**Given entries**
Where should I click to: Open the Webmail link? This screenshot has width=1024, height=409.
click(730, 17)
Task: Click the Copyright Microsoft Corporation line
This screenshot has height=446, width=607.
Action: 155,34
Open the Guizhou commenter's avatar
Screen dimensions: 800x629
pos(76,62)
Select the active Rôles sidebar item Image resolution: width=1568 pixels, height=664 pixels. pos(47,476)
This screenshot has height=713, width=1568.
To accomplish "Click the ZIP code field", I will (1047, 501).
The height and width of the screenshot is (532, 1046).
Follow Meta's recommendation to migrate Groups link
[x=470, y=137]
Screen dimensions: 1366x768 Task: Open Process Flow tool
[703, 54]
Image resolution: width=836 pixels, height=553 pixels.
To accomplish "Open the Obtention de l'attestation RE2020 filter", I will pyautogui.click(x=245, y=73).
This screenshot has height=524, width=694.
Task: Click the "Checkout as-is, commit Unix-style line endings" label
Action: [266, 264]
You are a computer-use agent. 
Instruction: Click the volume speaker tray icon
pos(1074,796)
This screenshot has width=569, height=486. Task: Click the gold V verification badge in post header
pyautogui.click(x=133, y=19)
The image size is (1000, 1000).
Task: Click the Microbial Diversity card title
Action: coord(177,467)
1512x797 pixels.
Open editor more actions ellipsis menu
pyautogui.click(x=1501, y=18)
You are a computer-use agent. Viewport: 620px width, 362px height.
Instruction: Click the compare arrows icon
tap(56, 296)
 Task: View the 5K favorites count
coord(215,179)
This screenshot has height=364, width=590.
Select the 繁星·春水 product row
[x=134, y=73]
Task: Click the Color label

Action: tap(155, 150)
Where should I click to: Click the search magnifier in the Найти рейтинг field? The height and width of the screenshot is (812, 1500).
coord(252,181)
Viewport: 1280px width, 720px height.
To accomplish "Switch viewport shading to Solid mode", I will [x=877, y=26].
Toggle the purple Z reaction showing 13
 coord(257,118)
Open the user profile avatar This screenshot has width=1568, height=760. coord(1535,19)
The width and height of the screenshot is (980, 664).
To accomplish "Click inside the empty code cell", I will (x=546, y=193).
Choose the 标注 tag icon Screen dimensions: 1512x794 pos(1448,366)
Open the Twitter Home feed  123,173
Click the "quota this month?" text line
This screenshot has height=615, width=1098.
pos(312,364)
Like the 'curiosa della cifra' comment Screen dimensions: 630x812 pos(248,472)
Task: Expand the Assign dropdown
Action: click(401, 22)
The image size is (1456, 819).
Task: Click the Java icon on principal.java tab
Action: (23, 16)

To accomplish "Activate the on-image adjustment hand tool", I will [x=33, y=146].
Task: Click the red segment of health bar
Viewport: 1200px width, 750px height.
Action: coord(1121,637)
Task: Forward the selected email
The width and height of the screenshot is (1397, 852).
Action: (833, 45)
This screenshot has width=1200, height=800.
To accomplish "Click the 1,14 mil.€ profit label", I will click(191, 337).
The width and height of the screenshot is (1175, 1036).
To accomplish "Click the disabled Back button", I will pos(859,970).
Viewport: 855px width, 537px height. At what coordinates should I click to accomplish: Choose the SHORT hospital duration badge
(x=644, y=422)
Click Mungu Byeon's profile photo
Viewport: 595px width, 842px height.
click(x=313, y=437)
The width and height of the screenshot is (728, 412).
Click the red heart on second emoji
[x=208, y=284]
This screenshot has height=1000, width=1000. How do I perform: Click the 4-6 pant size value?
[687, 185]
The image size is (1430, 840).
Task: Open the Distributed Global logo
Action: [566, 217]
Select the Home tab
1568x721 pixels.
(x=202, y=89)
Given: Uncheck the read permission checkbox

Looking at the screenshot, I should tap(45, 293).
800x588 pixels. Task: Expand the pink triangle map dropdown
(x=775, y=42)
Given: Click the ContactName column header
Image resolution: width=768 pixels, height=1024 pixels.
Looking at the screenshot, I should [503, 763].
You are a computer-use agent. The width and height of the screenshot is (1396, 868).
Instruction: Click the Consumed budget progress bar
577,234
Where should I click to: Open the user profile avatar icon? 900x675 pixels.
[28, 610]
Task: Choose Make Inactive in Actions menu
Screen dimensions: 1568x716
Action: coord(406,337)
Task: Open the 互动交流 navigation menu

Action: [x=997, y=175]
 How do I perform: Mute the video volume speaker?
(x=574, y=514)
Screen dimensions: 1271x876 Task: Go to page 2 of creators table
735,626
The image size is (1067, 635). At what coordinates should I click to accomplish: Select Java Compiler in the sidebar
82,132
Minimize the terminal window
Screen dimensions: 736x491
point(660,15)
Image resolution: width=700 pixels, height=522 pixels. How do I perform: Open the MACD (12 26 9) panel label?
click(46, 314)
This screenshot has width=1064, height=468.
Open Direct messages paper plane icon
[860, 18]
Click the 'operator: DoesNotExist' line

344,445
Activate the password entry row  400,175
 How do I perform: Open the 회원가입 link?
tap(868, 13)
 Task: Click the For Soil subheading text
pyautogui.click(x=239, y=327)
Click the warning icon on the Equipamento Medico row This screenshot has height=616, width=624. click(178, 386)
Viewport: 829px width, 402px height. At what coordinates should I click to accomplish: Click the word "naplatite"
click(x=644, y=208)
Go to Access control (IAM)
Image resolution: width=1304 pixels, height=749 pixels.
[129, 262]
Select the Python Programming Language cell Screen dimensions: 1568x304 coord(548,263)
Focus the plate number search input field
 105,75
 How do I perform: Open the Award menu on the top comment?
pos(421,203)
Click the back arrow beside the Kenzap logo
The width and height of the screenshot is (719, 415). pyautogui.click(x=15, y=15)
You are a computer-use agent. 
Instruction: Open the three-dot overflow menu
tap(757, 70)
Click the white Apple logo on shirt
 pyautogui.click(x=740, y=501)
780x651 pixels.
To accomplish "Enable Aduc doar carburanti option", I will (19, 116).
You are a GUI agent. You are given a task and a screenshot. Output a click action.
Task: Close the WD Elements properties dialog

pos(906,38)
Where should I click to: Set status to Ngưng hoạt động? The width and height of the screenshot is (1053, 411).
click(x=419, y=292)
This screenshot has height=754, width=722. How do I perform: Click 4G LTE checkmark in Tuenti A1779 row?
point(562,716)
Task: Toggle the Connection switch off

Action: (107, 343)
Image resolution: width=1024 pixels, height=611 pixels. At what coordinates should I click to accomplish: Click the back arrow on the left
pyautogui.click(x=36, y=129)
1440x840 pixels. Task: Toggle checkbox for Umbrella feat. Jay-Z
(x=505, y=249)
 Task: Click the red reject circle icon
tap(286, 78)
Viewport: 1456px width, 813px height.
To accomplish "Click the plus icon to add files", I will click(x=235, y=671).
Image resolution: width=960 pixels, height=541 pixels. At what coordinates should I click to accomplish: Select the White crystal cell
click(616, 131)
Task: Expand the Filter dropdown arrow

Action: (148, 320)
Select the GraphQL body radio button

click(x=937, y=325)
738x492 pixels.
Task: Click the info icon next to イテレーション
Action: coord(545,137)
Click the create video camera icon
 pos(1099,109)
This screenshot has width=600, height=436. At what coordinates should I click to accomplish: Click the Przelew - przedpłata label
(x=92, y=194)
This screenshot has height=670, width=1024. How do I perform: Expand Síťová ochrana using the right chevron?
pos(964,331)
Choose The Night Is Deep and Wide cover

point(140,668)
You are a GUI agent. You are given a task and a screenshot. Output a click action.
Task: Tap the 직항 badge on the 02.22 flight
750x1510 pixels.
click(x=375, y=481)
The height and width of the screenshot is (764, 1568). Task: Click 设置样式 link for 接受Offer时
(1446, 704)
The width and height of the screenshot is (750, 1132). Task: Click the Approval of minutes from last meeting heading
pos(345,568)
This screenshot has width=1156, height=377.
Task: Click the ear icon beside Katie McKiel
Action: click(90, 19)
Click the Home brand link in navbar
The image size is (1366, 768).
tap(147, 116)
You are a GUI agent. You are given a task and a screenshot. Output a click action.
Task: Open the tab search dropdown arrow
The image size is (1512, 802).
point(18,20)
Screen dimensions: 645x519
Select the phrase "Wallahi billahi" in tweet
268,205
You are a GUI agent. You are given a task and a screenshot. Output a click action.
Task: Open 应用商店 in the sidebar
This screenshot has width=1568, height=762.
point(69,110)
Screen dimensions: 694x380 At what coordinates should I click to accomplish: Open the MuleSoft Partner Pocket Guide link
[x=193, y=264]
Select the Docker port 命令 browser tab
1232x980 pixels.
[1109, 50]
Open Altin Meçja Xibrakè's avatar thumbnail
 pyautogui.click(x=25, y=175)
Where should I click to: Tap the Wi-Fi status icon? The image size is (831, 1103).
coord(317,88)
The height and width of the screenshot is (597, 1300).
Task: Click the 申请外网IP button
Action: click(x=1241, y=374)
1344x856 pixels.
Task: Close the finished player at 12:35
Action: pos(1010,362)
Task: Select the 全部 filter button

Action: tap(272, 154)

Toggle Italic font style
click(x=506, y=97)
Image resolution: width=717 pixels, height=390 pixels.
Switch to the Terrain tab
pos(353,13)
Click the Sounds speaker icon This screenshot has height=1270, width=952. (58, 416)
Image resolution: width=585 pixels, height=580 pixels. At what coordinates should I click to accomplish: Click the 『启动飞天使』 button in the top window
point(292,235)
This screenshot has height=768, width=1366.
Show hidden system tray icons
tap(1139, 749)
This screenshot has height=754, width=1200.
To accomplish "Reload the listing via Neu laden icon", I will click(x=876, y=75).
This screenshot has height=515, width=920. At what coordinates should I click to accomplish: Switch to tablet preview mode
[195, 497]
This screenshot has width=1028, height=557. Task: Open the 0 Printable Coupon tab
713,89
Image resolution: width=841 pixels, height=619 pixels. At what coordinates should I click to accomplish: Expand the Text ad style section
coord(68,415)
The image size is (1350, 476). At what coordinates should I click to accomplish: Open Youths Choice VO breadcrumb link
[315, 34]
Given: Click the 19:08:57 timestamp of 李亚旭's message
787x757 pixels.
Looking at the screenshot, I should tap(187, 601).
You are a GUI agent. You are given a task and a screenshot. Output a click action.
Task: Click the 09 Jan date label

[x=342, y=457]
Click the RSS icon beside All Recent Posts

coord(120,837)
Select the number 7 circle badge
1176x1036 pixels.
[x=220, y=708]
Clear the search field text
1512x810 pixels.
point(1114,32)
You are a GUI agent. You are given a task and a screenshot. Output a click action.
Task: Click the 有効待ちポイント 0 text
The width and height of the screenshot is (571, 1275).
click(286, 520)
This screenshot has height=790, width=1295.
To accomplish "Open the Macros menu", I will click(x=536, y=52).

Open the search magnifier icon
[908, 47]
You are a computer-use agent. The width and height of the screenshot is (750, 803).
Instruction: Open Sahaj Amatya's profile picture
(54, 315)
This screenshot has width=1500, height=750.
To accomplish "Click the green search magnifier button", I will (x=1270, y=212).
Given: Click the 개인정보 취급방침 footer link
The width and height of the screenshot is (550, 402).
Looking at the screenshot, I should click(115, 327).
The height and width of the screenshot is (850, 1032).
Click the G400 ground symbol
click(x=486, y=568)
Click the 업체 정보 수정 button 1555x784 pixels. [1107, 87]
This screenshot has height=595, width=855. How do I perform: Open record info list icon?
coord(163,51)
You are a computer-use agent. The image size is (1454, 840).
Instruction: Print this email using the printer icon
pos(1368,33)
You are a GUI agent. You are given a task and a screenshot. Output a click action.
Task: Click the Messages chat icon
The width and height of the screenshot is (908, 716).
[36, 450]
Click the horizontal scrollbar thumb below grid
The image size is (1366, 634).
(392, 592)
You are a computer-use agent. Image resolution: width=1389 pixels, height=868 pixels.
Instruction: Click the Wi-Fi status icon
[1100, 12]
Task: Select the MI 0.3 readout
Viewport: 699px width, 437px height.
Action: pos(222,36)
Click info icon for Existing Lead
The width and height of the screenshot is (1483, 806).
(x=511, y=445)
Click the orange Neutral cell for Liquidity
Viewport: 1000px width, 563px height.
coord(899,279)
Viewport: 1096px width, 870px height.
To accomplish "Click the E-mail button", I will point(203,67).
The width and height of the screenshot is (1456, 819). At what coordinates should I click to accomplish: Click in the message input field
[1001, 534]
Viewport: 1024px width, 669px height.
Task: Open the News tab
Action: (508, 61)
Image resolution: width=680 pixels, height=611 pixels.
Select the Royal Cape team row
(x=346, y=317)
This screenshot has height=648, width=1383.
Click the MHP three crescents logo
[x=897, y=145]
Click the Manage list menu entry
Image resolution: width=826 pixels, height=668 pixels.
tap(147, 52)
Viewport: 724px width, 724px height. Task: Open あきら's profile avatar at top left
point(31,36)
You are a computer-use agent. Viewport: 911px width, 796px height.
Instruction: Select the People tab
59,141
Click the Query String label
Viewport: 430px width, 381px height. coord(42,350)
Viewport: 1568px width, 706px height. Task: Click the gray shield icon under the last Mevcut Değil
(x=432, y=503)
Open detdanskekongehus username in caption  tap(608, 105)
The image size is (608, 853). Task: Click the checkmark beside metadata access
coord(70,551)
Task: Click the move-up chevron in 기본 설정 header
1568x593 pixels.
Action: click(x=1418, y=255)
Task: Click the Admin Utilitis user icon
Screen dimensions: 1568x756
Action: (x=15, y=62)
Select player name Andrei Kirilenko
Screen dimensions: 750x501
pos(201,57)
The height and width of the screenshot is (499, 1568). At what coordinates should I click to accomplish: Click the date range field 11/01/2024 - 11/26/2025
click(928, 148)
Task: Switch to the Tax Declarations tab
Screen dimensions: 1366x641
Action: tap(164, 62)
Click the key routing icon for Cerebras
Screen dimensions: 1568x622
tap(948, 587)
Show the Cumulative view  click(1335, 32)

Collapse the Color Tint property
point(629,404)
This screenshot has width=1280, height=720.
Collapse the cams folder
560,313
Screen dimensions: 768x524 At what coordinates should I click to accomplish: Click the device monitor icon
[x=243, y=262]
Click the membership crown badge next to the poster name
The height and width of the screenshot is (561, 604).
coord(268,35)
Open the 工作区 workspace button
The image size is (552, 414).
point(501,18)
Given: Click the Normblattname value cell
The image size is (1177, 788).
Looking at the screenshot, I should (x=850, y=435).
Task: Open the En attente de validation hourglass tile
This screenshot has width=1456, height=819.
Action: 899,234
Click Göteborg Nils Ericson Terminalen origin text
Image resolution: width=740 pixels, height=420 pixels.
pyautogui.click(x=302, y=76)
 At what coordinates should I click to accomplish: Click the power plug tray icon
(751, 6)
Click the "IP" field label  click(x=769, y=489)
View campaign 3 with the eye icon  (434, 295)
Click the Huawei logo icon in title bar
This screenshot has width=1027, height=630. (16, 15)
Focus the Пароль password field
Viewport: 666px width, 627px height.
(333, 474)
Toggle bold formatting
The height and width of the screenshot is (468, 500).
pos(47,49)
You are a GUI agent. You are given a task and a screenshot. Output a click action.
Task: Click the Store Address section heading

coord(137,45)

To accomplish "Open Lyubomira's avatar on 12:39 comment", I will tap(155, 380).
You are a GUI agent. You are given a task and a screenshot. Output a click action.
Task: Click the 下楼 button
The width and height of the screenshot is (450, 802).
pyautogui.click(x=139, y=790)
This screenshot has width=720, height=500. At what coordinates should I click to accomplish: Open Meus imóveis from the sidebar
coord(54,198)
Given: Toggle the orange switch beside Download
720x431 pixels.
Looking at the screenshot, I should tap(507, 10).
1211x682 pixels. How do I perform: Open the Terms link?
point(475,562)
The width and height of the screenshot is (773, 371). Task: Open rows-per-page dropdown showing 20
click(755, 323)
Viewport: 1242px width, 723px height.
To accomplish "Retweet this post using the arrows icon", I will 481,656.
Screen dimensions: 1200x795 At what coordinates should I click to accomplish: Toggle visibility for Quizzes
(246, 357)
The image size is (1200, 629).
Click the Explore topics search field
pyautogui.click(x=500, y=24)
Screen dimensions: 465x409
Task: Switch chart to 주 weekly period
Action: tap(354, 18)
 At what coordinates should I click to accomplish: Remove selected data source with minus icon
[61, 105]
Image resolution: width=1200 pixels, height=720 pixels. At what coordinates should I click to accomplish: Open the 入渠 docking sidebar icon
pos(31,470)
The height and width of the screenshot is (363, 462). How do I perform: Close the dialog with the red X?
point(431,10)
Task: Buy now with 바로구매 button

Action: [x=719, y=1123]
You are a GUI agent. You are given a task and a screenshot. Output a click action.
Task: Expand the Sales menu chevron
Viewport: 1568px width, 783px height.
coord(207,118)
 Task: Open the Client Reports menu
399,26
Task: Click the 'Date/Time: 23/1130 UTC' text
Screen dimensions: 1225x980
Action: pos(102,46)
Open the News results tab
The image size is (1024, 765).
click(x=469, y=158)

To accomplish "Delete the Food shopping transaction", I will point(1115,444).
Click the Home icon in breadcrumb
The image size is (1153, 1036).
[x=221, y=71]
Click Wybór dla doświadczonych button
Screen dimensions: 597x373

**Problem description**
Go through the entries above and report every line in which the word "code" appears.

**Response below**
To accomplish "Click the ZIP code field", I will (1047, 501).
To accomplish "Click inside the empty code cell", I will (x=546, y=193).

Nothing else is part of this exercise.